Cette tendance s’inscrit désormais dans la durée. Le phénomène d’expatriation, qui jusqu’alors prévalait avec des Français désireux de connaître une simple expérience professionnelle de quelques années au Royaume-Uni, se transforme depuis 20 ans en phénomène d’immigration. Ainsi des Français quittent leur pays pour venir vivre au Royaume-Uni, attirés par la dynamique économique du marché du travail.

CONCLUSION

Le déplacement à Londres de la Délégation aux entreprises du Sénat a permis d’enrichir la réflexion sur les freins à la croissance des entreprises. Les mesures vantées par les entrepreneurs relèvent certes d’une culture très différente de celle de la France. La France n’est pas le Royaume-Uni et comparaison n’est pas raison. Il est toutefois utile de se souvenir que le changement opéré au Royaume-Uni n’est pas si lointain, et qu’il est né d’une volonté politique de redresser le pays au début des années 1980.

Les débats qui mobilisent le Parlement français montrent que tous les sujets évoqués dans le présent rapport sont tout à fait d’actualité. Le Sénat, à travers sa Délégation aux entreprises, poursuit son travail de terrain et d’écoute des entrepreneurs pour contribuer efficacement à la définition de solutions et de réformes qui permettront à la France de renouer avec la croissance et l’emploi.

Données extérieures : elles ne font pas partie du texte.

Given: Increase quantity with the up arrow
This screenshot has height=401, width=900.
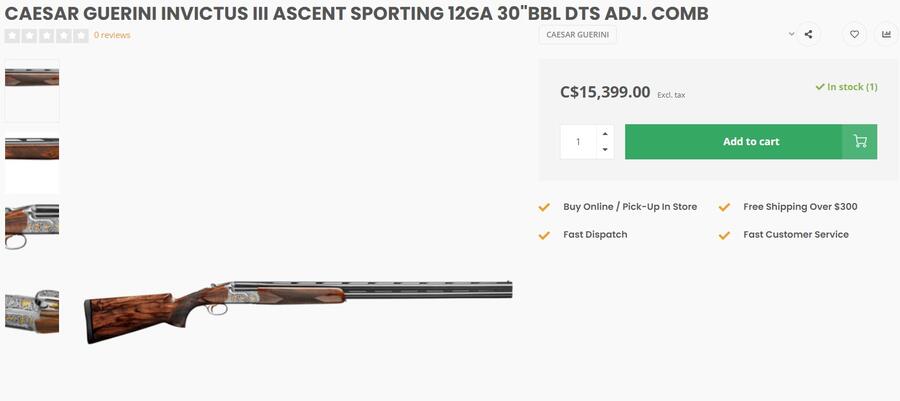Looking at the screenshot, I should pyautogui.click(x=604, y=133).
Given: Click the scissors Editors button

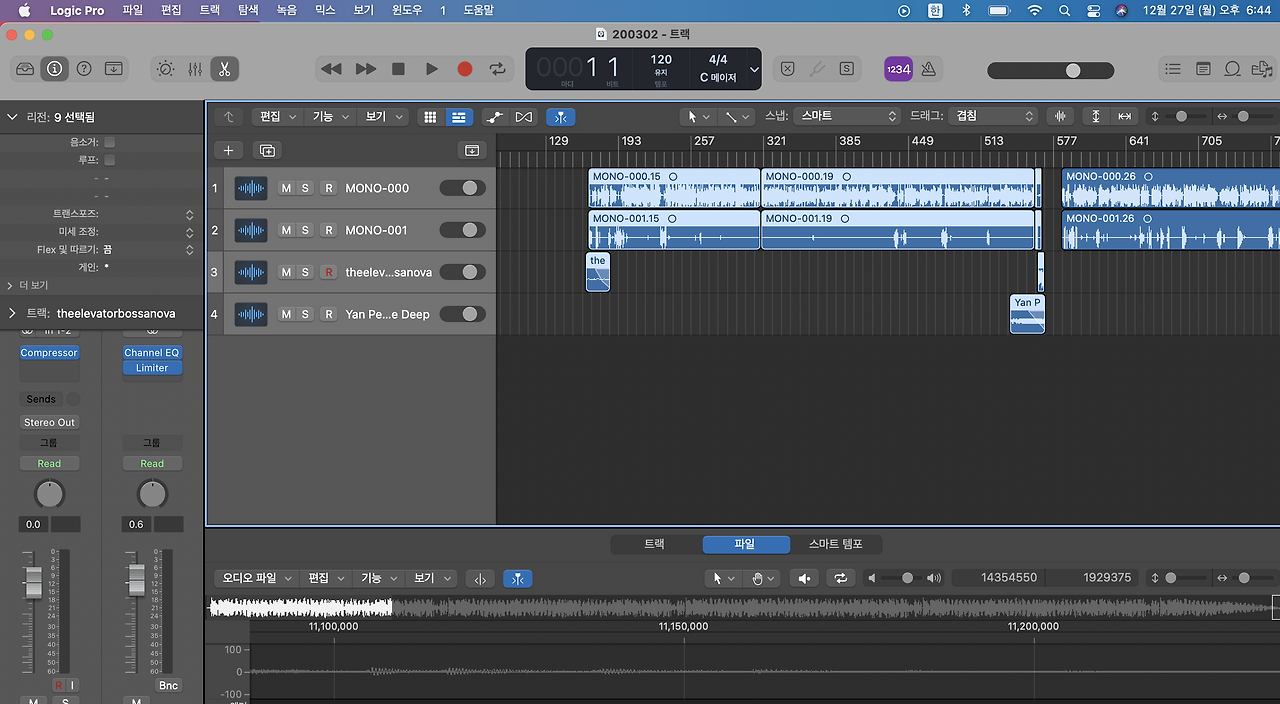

L’exemple britannique montre qu’il existe de nombreuses pistes : obligation ministérielle de simplification administrative, meilleure implication de la haute fonction publique, période d’essai de longue durée, plafonnement des indemnités en cas de licenciement, etc. De nouvelles rencontres entre entrepreneurs, installés des deux côtés de la Manche, pourront certainement contribuer à affiner les possibilités d’inspiration pour l’économie française.

Même si toutes les mesures abordées ici par la Délégation aux entreprises nécessiteraient d’être étudiées en profondeur et parfois adaptées à notre culture juridique, elles ont le mérite de montrer qu’un changement de mentalité est possible et que des réformes adaptées peuvent redonner confiance aux entreprises et à la population active.

 

Il est temps d’inventer un « pragmatisme responsable » à la française pour faciliter concrètement la vie des entreprises françaises et promouvoir ainsi leur croissance, ce dont les membres de la Délégation présents à Londres sont convaincus depuis ce déplacement.